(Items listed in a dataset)

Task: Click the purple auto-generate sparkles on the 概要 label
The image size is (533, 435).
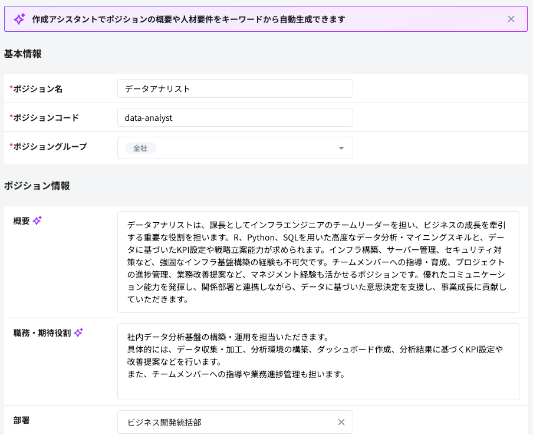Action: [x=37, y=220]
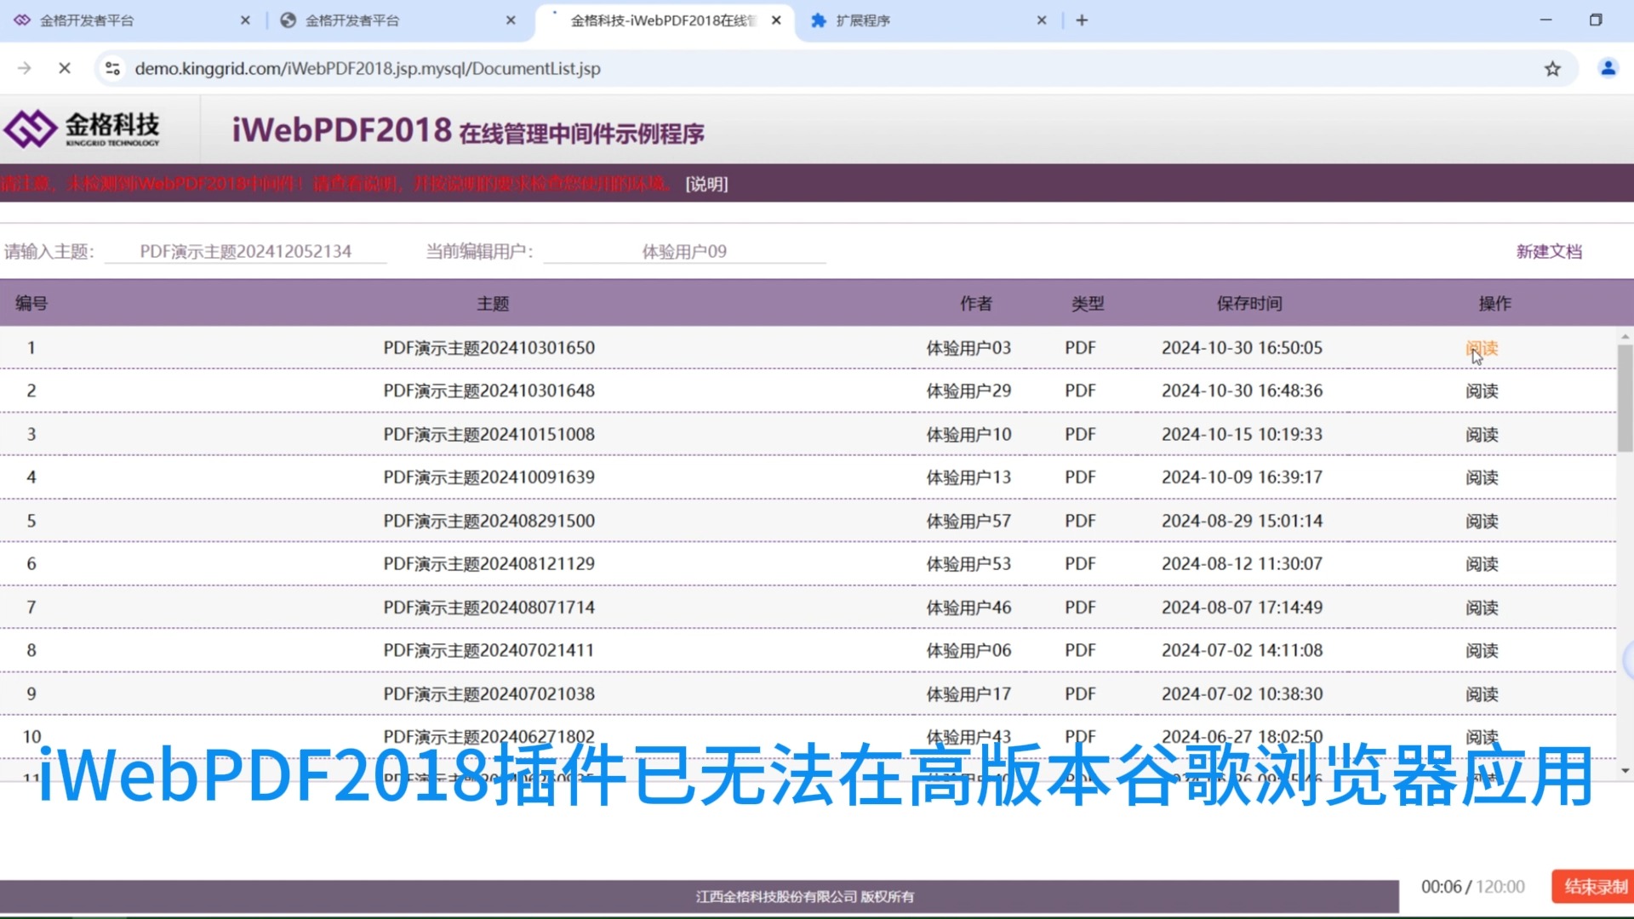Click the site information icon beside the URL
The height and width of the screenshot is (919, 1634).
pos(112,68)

■ Written problem
Copy every one of the lines above word for word, leaving out the pictures.

■ Reply
Task: Click the purple auto-generate sparkles on the 概要 label
The image size is (533, 435).
Action: [x=37, y=220]
Click the site information icon beside the URL
The height and width of the screenshot is (919, 1634).
pos(112,68)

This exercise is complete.